Bediüzzaman hazretleri "İnsan bir yolcudur." diyor. Ruhlar aleminden sonra anne karnından, insan bedeninden geçip dünyaya gelip, dünyadan berzaha giren, kabre giren, daha sonra ebedi hayatın başka uğraklarıyla mahkeme-i kübradan, sırat köprüsünden ebediyete doğru giden bir yolcu... Bediüzzaman'ın hayatına baktığımız zaman 'yeryüzünde şairane duran, oturan, yaşayan insanların' yüzyıldaki en büyük ismiydi. Büyük bir bilgeydi. Ve hadis-i şerifteki "bir ağaç altında gölgelenme" şeklinde ifade edilen, peygamberimizin emri doğrultusunda yaşayan garip bir yolcu gibiydi. Onun hayatındaki bütün sahneler çok estetik ve insani bir hikayedir zaten. Dolayısıyla Yolcu kitabı da Bediüzzaman'ın kendi vakıalarından, hikayelerinden, hatıralarından oluşuyor.
Kapaktaki yeşil toprak yol üzerinde gördüğümüz, cübbesiyle sarığıyla yürüyen yolcu Bediüzzaman mıdır?
Evet.
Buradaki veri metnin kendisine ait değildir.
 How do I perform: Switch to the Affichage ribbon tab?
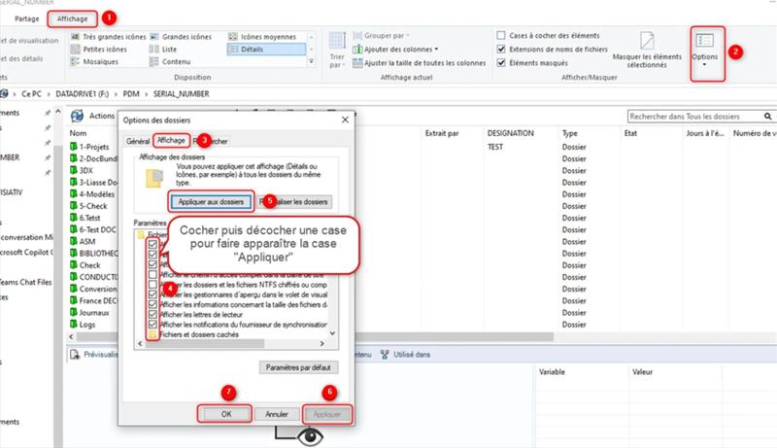[72, 18]
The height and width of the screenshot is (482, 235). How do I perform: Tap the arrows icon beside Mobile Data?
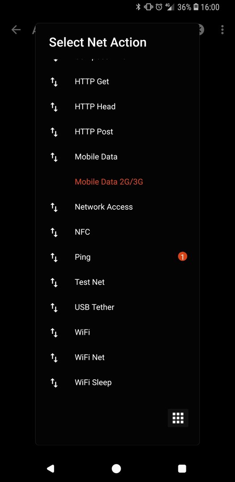point(54,157)
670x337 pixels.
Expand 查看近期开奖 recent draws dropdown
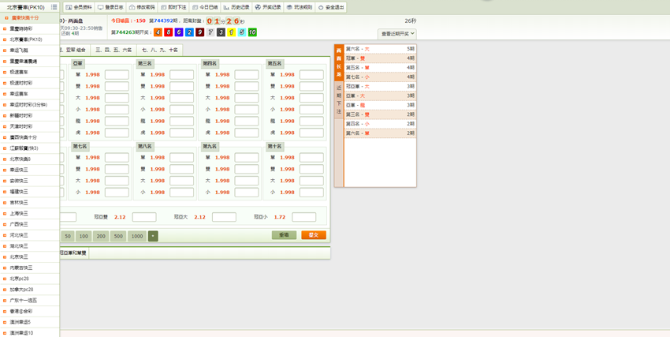pyautogui.click(x=397, y=34)
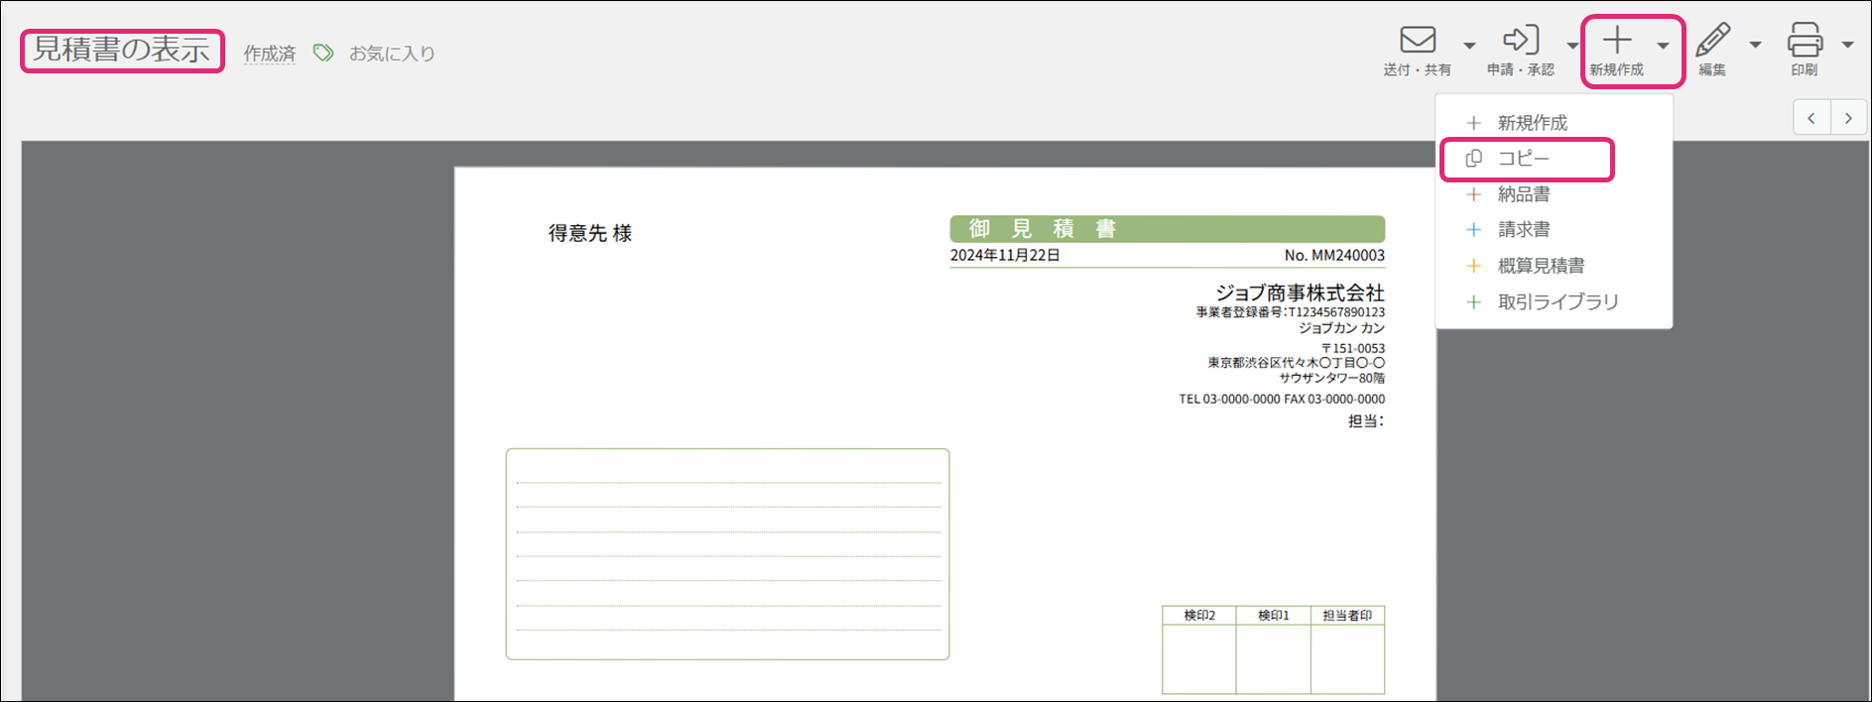Screen dimensions: 1872x702
Task: Click the copy icon beside コピー
Action: pos(1474,159)
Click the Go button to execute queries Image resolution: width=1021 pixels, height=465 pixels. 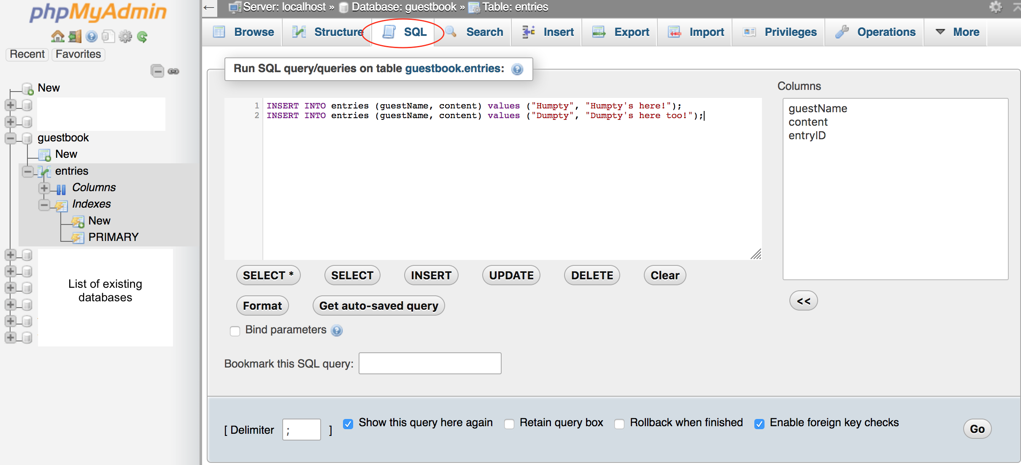pyautogui.click(x=977, y=429)
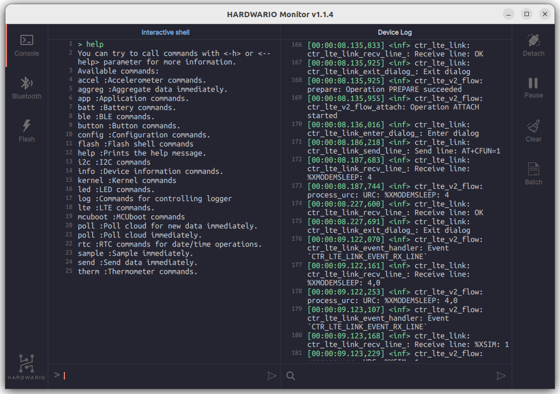This screenshot has height=394, width=560.
Task: Click the send arrow next to shell input
Action: pos(271,375)
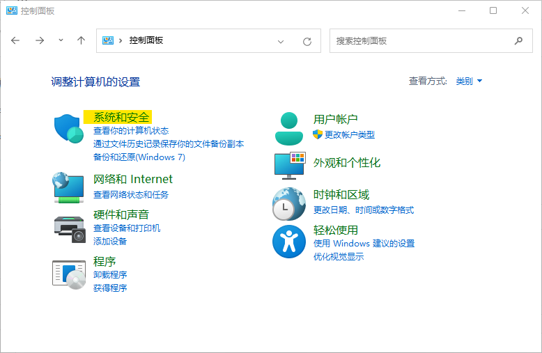
Task: Click the System and Security shield icon
Action: [68, 129]
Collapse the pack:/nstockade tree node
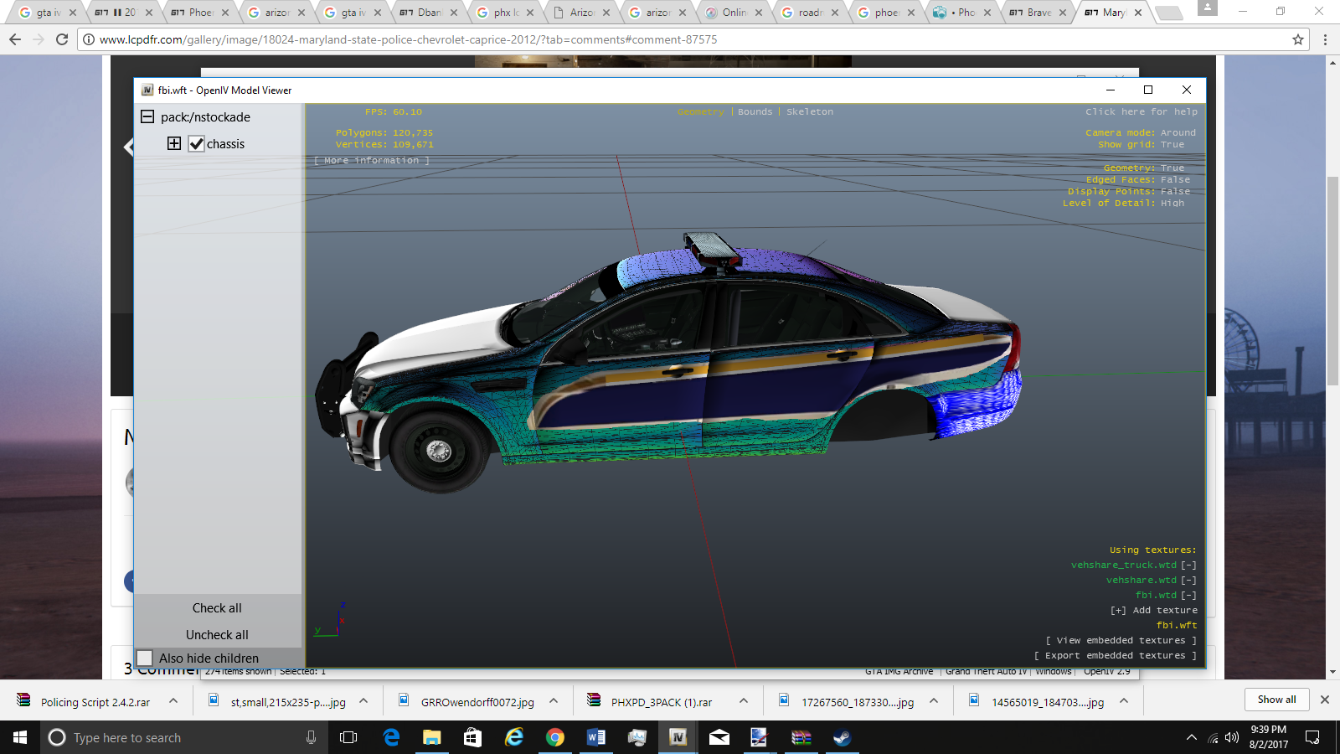The image size is (1340, 754). pyautogui.click(x=147, y=117)
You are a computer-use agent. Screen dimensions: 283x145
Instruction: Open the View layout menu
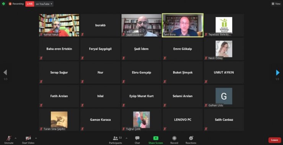[x=276, y=4]
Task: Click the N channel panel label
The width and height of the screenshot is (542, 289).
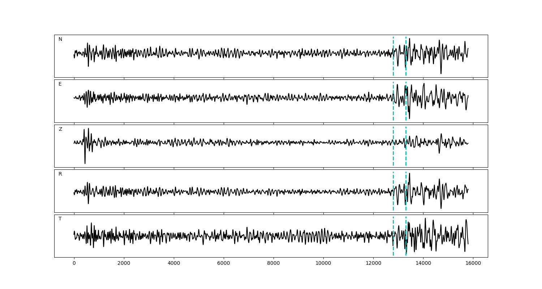Action: tap(60, 39)
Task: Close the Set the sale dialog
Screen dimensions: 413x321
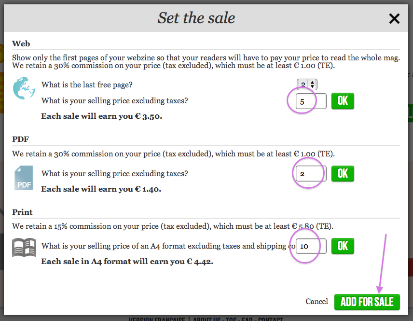Action: [x=394, y=19]
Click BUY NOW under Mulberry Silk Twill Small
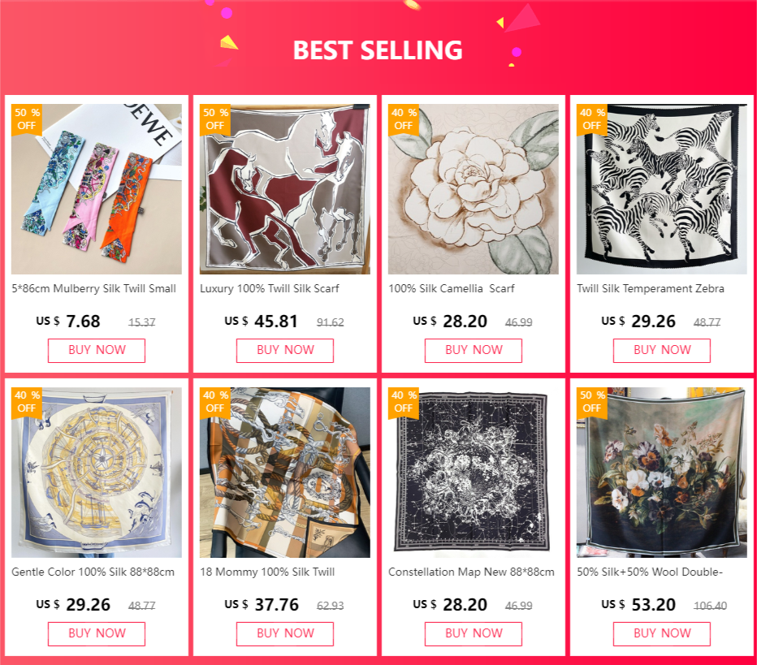Image resolution: width=757 pixels, height=665 pixels. pyautogui.click(x=97, y=350)
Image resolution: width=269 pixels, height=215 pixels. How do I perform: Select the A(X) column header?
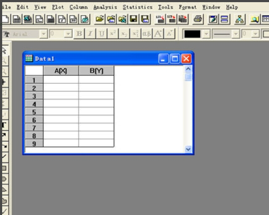[61, 70]
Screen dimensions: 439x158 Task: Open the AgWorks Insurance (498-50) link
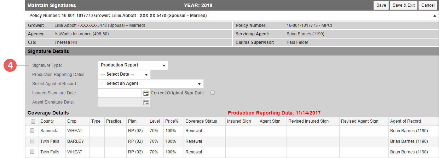81,34
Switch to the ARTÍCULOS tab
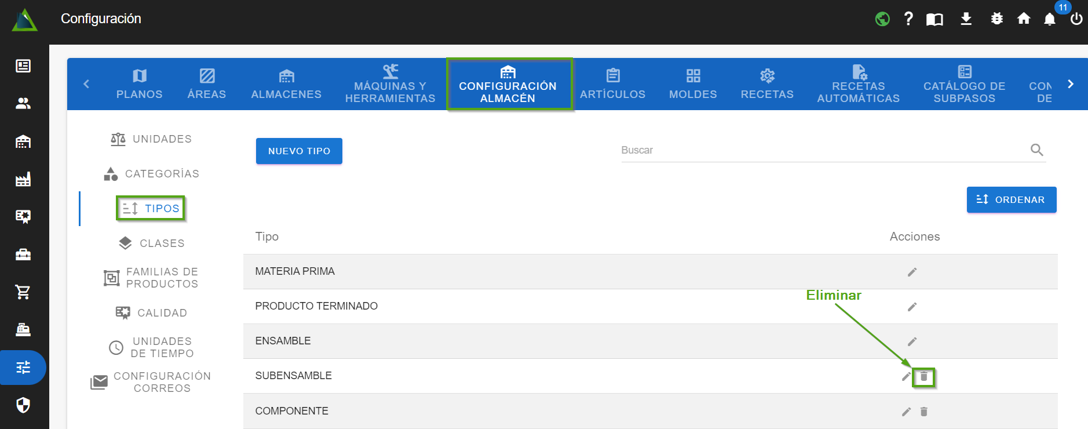The height and width of the screenshot is (429, 1088). coord(612,84)
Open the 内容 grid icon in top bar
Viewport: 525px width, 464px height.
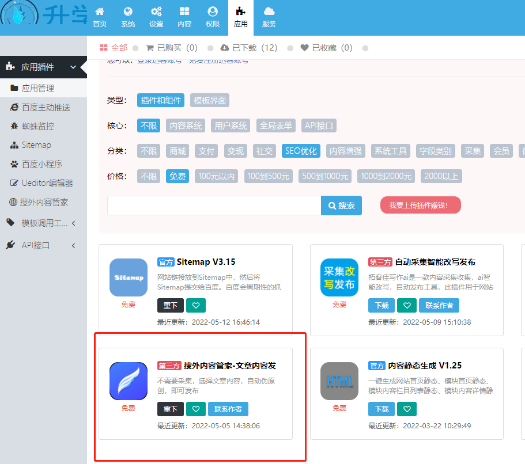pyautogui.click(x=184, y=16)
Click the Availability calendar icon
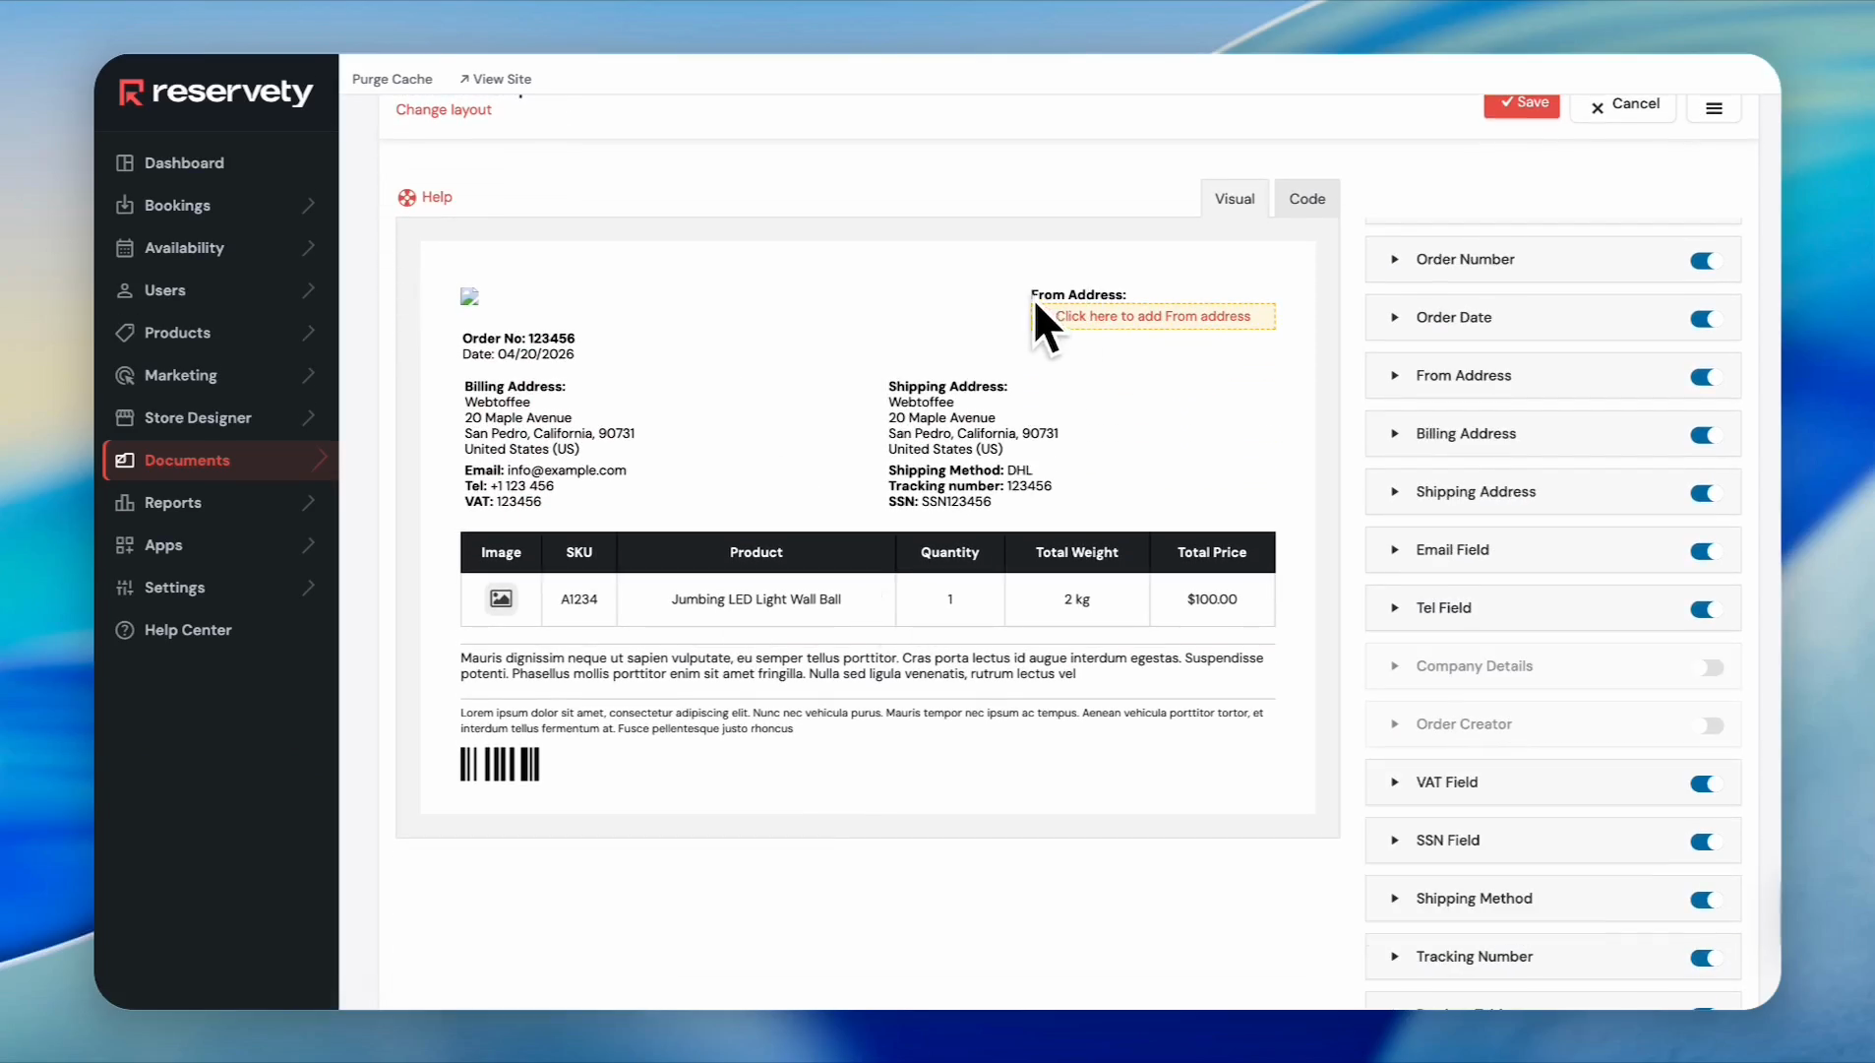1875x1063 pixels. (x=125, y=248)
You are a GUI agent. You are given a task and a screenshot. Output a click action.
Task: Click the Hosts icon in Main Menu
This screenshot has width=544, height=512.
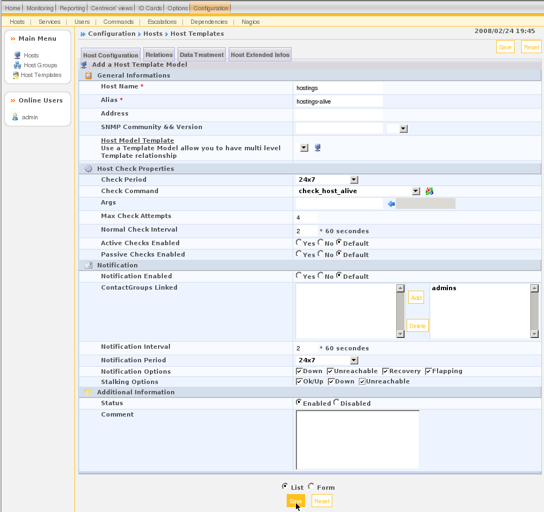tap(17, 55)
Bediüzzaman sürekli cübbe ve sarık giyen bir zattı. Ama Bediüzzaman sarığı talebelerine pek tavsiye etmiyor. Çok manevi, irfani bir şeydir sarık, alim kisvesidir. Sarıkla ilgili beş altı tane hadis vardır. Birisi, kesretten vahdete odaklaması. Diğeri; dış dünyanın kirlerinden koruması, teklik- birlik olayına odaklaması. Bediüzzaman'ın giysisi de gariptir. Mesela öğreniyoruz ki bir ayakkabısı diğer ayakkabısından farklıdır. Said Özdemir'e Bediüzzaman'da ilk ilgisini çeken şeyi, ilk gözlemini sormuştum. O da "Bir ayağında lastik, bir ayağında kundura vardı, bazı fotoğraflarında da bu görülür. Onu merak ettim, fakat ben sormadan kendisi açıkladı." dedi. Üstad, Said Özdemir'e: "Ben onların dünyalarına ehemmiyet vermiyorum, o yüzden böyle giyiniyorum." demiş.
Bir nevi istihza denebilir mi bu duruma?
Bir tür istihza evet. Bediüzzaman'ın halini en iyi anlatan Gandhi'yle benzerliği. Fethullah Gülen Hocaefendi'de de var bu husus. Gandhi biraz benziyor Bediüzzaman'a. Savaşçı değil, muhalif değil, onların silahlarını kullanmıyor, onlarla çarpışan bir insan değil, kendi davasıyla meşgul bir insan. Onun haliyle ilgili Süleyman Seyfi Öğün'ün bir ifadesi var: 'Mutlak kayıtsızlık hali'. Kendi meselesinin haricindeki her şeye mutlak kayıtsız olması. Bediüzzaman da böyle; ikinci dünya savaşının seyrini hiç merak etmiyor mesela. Yolcu kitabında Bediüzzaman'ın bu hallerinin hepsi var.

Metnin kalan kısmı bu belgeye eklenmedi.